(Your instructions):
Write out the records word for word, with no pictures.

(Extracted material):
- - - -
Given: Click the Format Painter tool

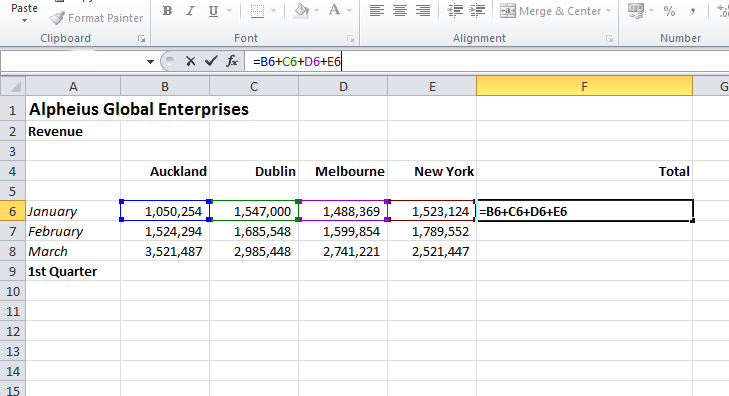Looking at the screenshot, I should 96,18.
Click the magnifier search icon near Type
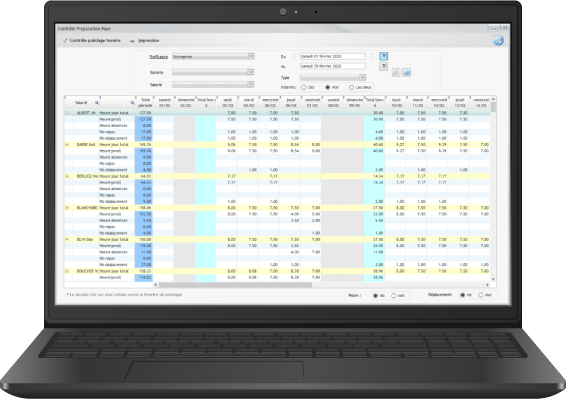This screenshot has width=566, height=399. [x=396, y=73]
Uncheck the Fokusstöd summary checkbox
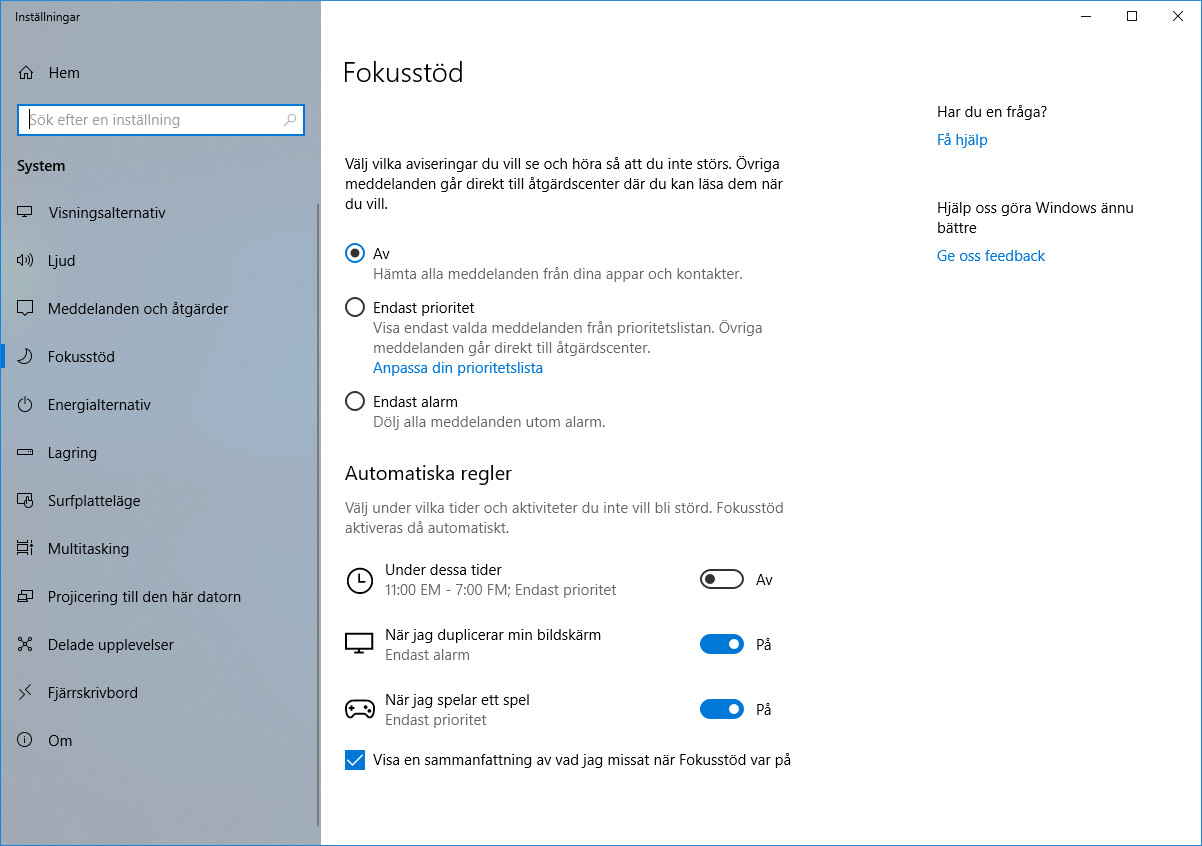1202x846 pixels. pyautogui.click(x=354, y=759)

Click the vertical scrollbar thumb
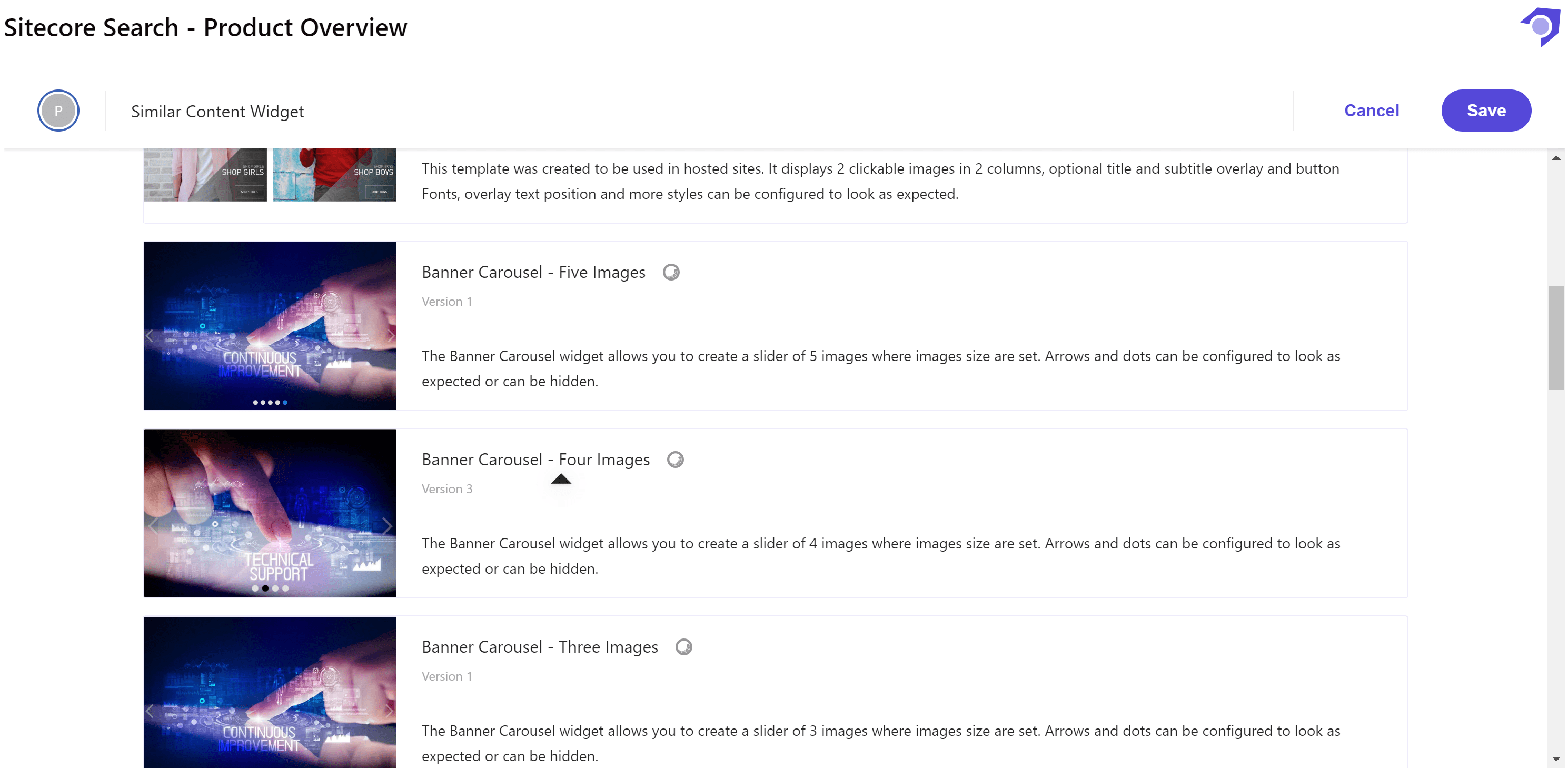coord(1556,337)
- - - -
(Solution):
Given: Click the Format Painter tool

Looking at the screenshot, I should 96,18.
Click the magnifier search icon near Type
This screenshot has width=566, height=399. [x=396, y=73]
Uncheck the Fokusstöd summary checkbox
1202x846 pixels. pyautogui.click(x=354, y=759)

Click the vertical scrollbar thumb
coord(1556,337)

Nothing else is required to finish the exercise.